(ABOUT THIS EXERCISE) Everything from the line containing "Task: Open more options beside podcast heart" through the line containing "The width and height of the screenshot is (1100, 1100)." should be repeated exactly, and nothing else from the data.
- - - -
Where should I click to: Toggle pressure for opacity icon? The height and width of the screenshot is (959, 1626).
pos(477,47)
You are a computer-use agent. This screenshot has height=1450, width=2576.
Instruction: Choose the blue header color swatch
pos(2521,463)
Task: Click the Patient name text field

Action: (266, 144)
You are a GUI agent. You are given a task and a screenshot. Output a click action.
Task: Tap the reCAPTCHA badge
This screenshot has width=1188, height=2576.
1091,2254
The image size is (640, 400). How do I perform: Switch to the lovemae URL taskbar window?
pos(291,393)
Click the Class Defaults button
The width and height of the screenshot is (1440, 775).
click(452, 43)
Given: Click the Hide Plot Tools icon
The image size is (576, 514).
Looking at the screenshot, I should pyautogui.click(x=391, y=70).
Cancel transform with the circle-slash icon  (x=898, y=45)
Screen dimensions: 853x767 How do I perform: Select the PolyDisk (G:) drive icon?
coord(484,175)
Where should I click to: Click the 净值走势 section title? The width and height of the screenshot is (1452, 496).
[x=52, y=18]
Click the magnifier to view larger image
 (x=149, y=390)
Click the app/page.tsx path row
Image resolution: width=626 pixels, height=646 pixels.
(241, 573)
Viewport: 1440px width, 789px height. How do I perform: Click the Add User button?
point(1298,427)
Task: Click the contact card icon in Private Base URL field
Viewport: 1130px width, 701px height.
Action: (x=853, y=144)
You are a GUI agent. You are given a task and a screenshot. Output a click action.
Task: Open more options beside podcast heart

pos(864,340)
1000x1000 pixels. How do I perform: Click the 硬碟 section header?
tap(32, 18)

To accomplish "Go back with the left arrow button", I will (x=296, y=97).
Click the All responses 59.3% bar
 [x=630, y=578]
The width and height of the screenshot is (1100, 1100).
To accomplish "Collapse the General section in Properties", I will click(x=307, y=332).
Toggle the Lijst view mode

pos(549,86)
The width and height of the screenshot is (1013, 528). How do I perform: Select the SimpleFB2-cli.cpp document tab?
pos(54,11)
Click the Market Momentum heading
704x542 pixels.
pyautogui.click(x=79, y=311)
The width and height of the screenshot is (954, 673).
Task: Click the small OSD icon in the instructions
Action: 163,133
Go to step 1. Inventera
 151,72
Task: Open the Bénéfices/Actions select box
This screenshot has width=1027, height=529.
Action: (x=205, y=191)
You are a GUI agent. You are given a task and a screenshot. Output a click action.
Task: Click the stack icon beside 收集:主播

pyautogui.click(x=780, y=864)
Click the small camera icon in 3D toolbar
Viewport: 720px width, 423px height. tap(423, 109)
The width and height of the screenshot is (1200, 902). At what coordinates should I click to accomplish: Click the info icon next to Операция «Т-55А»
- - - -
(EXERCISE ANSWER)
Task: Open more options beside podcast heart

pos(864,340)
1000x1000 pixels. How do I perform: Click the 硬碟 section header?
tap(32, 18)

To accomplish "Go back with the left arrow button", I will (x=296, y=97).
Click the All responses 59.3% bar
 [x=630, y=578]
The width and height of the screenshot is (1100, 1100).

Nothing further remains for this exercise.